— THE PROBLEM —
Look through the listing below and report how many lines contain "computer", as a bare number.

================================

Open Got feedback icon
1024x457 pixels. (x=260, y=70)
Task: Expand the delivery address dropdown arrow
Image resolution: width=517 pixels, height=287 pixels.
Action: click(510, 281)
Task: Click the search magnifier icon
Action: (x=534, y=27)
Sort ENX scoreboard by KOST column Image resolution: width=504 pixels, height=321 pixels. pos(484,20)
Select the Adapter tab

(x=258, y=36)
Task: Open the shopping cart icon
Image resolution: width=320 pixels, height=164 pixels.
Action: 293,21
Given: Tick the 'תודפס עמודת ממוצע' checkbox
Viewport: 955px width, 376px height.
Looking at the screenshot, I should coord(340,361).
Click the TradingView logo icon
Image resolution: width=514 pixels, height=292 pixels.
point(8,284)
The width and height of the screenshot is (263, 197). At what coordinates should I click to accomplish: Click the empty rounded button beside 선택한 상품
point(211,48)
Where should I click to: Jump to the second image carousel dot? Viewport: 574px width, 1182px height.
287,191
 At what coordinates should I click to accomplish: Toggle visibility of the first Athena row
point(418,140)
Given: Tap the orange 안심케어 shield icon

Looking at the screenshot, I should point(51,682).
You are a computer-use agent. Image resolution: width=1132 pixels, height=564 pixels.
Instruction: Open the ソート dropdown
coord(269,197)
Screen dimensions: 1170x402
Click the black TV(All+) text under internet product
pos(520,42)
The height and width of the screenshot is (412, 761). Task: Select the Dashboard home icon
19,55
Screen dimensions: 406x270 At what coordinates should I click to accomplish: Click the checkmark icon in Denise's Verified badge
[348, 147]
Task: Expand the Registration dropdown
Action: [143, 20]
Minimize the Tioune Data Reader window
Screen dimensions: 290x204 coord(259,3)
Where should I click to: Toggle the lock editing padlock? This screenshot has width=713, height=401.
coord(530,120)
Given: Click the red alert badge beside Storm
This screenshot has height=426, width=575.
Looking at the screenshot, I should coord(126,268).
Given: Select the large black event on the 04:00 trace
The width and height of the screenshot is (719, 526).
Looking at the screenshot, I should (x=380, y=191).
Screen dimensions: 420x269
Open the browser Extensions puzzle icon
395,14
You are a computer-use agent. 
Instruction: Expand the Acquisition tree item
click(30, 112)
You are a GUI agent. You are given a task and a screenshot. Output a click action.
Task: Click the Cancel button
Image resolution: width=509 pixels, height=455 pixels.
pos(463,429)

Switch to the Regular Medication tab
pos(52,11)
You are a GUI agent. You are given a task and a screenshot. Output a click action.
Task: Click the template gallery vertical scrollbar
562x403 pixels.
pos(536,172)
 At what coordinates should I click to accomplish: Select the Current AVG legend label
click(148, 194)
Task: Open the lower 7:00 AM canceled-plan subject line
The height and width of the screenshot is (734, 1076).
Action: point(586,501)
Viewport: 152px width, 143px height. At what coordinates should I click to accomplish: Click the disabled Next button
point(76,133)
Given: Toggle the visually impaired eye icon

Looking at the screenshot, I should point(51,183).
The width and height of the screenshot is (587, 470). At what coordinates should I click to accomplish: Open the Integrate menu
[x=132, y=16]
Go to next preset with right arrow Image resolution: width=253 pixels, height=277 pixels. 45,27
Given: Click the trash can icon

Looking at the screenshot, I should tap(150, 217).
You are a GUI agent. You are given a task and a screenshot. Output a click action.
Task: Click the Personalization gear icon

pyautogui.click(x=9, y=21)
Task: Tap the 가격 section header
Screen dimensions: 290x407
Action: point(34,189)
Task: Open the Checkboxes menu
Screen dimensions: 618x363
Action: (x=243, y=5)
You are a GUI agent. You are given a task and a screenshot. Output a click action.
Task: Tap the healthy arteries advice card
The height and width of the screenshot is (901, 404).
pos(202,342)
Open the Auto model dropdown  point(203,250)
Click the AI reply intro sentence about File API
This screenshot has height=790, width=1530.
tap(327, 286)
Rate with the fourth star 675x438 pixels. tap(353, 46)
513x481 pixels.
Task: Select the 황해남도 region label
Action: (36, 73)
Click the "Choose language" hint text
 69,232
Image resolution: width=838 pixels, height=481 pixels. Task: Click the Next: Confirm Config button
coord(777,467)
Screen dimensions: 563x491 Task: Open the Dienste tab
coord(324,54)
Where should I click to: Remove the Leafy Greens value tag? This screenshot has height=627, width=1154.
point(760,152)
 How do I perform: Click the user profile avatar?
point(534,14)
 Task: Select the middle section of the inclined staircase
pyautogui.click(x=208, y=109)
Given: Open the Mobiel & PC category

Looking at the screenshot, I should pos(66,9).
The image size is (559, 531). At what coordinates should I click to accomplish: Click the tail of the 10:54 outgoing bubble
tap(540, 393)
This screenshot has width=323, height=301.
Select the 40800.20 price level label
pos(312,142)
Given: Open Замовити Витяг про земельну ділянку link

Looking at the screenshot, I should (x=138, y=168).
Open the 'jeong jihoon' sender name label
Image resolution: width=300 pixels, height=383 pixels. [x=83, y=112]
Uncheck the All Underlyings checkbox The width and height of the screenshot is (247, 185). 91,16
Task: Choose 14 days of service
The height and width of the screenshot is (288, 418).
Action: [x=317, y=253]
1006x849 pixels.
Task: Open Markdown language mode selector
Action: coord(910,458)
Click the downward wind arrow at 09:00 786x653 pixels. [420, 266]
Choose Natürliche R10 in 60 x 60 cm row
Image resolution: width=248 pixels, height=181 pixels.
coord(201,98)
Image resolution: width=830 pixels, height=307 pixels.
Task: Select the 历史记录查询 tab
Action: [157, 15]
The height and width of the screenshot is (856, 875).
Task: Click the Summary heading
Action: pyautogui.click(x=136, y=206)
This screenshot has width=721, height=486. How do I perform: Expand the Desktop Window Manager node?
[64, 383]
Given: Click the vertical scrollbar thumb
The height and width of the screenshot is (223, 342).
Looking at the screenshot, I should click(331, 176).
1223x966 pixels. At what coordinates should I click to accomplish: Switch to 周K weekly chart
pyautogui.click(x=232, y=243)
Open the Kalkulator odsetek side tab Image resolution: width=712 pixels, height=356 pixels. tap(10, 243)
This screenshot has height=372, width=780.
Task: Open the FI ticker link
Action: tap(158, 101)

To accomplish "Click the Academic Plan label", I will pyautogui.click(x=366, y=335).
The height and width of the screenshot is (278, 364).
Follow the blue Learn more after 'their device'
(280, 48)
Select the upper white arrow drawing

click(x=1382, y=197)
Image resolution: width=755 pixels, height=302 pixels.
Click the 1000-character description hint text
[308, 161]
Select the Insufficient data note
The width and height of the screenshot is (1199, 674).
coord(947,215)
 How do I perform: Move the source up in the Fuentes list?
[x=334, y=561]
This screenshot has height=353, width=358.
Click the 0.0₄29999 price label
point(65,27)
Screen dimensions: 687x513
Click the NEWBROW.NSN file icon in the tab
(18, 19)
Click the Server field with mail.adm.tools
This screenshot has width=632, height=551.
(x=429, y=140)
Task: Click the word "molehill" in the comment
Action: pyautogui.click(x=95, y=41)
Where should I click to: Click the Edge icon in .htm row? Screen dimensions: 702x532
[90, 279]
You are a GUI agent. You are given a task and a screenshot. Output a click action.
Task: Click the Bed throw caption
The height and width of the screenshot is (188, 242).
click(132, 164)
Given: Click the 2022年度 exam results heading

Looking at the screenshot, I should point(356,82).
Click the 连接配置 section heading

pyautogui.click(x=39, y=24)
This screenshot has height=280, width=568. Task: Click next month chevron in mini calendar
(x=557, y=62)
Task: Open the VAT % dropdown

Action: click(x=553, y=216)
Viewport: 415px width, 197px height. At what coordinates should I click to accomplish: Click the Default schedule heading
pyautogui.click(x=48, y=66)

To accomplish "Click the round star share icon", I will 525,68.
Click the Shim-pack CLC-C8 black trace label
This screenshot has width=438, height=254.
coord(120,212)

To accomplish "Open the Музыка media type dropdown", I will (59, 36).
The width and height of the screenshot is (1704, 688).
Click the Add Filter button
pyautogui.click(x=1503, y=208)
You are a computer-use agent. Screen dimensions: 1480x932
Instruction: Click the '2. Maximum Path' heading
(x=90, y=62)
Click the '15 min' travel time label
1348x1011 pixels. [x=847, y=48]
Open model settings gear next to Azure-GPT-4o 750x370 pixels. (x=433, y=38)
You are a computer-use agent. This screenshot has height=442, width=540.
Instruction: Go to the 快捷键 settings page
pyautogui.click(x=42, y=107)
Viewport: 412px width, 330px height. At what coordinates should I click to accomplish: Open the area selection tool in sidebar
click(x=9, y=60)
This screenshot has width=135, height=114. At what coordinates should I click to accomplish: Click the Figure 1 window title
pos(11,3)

================================

— COMPLETED EXERCISE —
4